# RECORDS PROVIDED
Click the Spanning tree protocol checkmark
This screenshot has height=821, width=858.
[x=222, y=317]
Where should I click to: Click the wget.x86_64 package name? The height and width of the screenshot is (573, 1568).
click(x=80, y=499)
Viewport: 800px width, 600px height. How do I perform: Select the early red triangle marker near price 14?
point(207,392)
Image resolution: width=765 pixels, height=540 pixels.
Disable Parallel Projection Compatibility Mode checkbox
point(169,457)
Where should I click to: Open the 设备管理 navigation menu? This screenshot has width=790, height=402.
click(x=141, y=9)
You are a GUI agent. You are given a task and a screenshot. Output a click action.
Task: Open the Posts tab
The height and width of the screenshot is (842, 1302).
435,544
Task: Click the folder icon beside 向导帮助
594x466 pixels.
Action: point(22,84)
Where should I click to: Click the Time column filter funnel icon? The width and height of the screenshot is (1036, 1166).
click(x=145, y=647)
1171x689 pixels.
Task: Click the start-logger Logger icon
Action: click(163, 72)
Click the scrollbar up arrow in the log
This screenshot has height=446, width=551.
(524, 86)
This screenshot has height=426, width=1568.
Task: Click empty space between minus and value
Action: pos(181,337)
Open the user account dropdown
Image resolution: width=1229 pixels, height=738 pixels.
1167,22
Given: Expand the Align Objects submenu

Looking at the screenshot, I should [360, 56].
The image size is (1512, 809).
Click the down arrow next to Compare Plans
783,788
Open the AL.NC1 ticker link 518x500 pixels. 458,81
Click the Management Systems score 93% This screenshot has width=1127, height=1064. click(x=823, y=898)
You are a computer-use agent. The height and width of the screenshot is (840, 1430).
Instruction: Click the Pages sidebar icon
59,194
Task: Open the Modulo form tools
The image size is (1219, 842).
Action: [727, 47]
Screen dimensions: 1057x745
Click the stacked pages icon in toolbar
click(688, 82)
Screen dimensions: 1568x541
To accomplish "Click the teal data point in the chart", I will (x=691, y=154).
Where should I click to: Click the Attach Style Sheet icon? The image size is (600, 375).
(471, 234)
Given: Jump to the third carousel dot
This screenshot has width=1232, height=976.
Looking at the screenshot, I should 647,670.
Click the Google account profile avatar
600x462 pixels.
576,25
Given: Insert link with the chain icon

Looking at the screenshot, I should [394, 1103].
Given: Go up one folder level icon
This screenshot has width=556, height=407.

# WORK TO BE COMPLETED
Using only the entries above, output the line with "You are a GUI", the line with "Screen dimensions: 1568x541", and all lines between them, exactly as they stand.

# WRITTEN ANSWER
You are a GUI agent. You are given a task and a screenshot. Output a click action.
Task: Open the Posts tab
The height and width of the screenshot is (842, 1302).
435,544
Task: Click the folder icon beside 向导帮助
594x466 pixels.
Action: point(22,84)
Where should I click to: Click the Time column filter funnel icon? The width and height of the screenshot is (1036, 1166).
click(x=145, y=647)
1171x689 pixels.
Task: Click the start-logger Logger icon
Action: click(163, 72)
Click the scrollbar up arrow in the log
This screenshot has height=446, width=551.
(524, 86)
This screenshot has height=426, width=1568.
Task: Click empty space between minus and value
Action: pos(181,337)
Open the user account dropdown
Image resolution: width=1229 pixels, height=738 pixels.
1167,22
Given: Expand the Align Objects submenu

Looking at the screenshot, I should [360, 56].
The image size is (1512, 809).
Click the down arrow next to Compare Plans
783,788
Open the AL.NC1 ticker link 518x500 pixels. 458,81
Click the Management Systems score 93% This screenshot has width=1127, height=1064. click(x=823, y=898)
You are a computer-use agent. The height and width of the screenshot is (840, 1430).
Instruction: Click the Pages sidebar icon
59,194
Task: Open the Modulo form tools
The image size is (1219, 842).
Action: [727, 47]
Screen dimensions: 1057x745
Click the stacked pages icon in toolbar
click(688, 82)
Screen dimensions: 1568x541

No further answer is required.